### Your tasks
[a] List the Major League Baseball teams that the Eric Byrnes biography says he played for.
[b] Write out the Eric Byrnes biography word for word, from "Byrnes was considered" down to "team in 2018.".

** START Document text **

Eric James Byrnes (born February 16, 1976), is a baseball analyst and former professional baseball outfielder. He played in Major League Baseball (MLB) for the Oakland Athletics, Colorado Rockies, Baltimore Orioles, Arizona Diamondbacks, and Seattle Mariners. Byrnes retired from playing in 2010 and was an analyst for MLB Network until 2021.

Byrnes was considered a player who relied on his speed and hustle. He could hit for power, but tended to be a "free-swinger" and went through hitting droughts. Byrnes was ranked in the top-three for best defensive left fielders in John Dewan's publication, Fielding Bible. Byrnes was selected to the All-Time great Oakland A's 50th Season team in 2018.

Amateur career

High school
Byrnes' high school career was spent in the West Catholic Athletic League, where he played for St. Francis High School in Mountain View, California. Byrnes regularly competed in baseball and football against Serra High School's Tom Brady, and Bellarmine College Prep's Pat Burrell. After graduating in 1994, he was selected in the 1994 Major League Baseball draft by the Los Angeles Dodgers but elected to go to college at the University of California at Los Angeles (UCLA).

College
At UCLA (1995–98), Byrnes hit second in the batting order and played right field in a lineup that featured future major-league stars Troy Glaus (1995–97) and Garrett Atkins (1998). In 1995, Byrnes played collegiate summer baseball in the Cape Cod Baseball League for the Chatham A's, and in 1996 and 1997 for the league's Hyannis Mets. He was again selected in the Major League Baseball Draft, this time by the Houston Astros after his junior season, but again elected to stay in school. Byrnes finished his UCLA career as one of the most successful hitters in Pac-10 history, with a .331 career average and 75 doubles — a conference record. Byrnes was inducted into the UCLA Athletics Hall of Fame, in 2013.

** END Document text **
** START Recorded information **

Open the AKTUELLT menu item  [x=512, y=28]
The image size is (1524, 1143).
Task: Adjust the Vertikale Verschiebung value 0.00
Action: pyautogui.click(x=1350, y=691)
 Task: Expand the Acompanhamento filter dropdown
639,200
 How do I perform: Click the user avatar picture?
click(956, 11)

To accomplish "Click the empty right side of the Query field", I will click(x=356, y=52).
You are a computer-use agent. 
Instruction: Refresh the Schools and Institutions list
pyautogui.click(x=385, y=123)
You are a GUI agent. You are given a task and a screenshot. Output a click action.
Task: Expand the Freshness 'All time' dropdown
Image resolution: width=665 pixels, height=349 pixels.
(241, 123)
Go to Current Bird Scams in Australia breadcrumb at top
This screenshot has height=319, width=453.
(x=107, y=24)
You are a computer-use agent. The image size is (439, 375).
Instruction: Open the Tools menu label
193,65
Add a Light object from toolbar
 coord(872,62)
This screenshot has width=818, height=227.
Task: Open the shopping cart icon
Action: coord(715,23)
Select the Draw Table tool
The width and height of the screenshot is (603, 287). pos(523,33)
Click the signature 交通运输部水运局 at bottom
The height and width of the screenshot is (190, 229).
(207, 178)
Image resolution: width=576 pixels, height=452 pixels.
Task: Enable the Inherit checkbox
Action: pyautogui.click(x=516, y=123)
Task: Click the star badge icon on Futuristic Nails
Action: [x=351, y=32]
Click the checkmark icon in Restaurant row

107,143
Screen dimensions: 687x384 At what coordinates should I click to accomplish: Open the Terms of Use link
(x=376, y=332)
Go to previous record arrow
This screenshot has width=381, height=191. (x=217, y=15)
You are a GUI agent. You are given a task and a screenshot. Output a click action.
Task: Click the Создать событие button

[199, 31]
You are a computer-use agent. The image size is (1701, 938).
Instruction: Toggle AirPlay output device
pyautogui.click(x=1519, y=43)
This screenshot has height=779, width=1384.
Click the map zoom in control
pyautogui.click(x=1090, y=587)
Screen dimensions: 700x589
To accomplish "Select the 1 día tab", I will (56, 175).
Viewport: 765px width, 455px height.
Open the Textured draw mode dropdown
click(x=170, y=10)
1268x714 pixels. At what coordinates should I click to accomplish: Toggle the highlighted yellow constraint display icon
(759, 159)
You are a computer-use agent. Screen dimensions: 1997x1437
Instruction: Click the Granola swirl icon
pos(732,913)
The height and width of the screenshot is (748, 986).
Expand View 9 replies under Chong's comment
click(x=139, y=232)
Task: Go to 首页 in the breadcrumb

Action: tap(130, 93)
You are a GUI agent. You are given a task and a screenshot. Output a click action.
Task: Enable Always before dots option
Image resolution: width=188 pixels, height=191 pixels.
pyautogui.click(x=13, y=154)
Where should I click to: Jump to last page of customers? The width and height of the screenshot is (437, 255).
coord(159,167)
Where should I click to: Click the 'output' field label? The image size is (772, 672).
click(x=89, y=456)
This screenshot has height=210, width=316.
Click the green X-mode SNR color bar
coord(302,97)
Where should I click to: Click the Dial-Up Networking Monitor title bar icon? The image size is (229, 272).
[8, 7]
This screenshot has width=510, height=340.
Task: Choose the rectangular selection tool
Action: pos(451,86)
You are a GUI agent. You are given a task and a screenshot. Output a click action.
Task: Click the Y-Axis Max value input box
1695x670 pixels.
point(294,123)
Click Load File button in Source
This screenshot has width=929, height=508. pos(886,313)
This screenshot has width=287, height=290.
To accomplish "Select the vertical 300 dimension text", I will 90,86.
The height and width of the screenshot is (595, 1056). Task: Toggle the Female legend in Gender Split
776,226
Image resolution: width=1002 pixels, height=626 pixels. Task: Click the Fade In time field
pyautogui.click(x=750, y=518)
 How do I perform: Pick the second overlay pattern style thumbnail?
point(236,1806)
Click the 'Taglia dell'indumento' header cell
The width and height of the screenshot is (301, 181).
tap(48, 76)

** END Recorded information **

### Expected results
[a]
Oakland Athletics
Colorado Rockies
Baltimore Orioles
Arizona Diamondbacks
Seattle Mariners

[b]
Byrnes was considered a player who relied on his speed and hustle. He could hit for power, but tended to be a "free-swinger" and went through hitting droughts. Byrnes was ranked in the top-three for best defensive left fielders in John Dewan's publication, Fielding Bible. Byrnes was selected to the All-Time great Oakland A's 50th Season team in 2018.